What this task involves: Rewrite the grocery checkout passage between "Her fingernails were" and "didn’t say anything.", inclusive, replacing "fingernails" with "nails".

Supplied passage:
*-*-*

The checker girl had a hickey that she had muddied with makeup. The purple was now a weird sort of burgundy. Good for her, I thought.
I don’t remember the last time I had a hickey. But I remember when I used to get them, I’d wear them proudly like, Hi, I let boys do things to me.
Her fingernails were maybe two inches long and I wanted to compliment her on them so I tried to figure them out while she was scanning my items. It was hard because she moved her hands fast over my items, blurring any definition I was trying to make out. My pack of chicken breasts tripped her up as they wouldn’t scan. She had to punch in the upc code by hand and that’s when I was able to make a clear observation of her fingernails. They were green and ugly. Nothing I could compliment without being totally dishonest so I didn’t say anything.

*-*-*

Supplied records:
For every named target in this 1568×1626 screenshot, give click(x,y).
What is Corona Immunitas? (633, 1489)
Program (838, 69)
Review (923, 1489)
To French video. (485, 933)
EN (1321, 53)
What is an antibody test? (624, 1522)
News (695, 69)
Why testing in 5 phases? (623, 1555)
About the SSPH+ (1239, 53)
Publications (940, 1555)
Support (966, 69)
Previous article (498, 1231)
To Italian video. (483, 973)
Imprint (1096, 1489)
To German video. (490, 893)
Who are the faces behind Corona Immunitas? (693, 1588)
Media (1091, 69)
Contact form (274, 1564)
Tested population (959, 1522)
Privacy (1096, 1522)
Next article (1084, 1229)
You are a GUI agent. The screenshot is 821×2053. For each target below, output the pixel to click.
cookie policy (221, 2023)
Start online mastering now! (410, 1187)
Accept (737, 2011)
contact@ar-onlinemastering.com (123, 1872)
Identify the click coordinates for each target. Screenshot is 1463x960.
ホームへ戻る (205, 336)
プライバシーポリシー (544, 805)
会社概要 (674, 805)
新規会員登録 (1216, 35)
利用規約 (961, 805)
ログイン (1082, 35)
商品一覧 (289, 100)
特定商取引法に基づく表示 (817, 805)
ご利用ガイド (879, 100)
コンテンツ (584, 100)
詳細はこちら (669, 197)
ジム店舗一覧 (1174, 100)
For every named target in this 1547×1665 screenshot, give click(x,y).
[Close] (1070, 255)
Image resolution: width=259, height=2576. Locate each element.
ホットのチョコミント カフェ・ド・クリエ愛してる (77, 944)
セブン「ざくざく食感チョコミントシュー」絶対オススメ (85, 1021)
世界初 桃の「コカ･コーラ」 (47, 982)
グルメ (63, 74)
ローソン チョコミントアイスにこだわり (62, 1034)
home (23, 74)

*-*-*

Response area:
Her nails were maybe two inches long and I wanted to compliment her on them so I tried to figure them out while she was scanning my items. It was hard because she moved her hands fast over my items, blurring any definition I was trying to make out. My pack of chicken breasts tripped her up as they wouldn’t scan. She had to punch in the upc code by hand and that’s when I was able to make a clear observation of her nails. They were green and ugly. Nothing I could compliment without being totally dishonest so I didn’t say anything.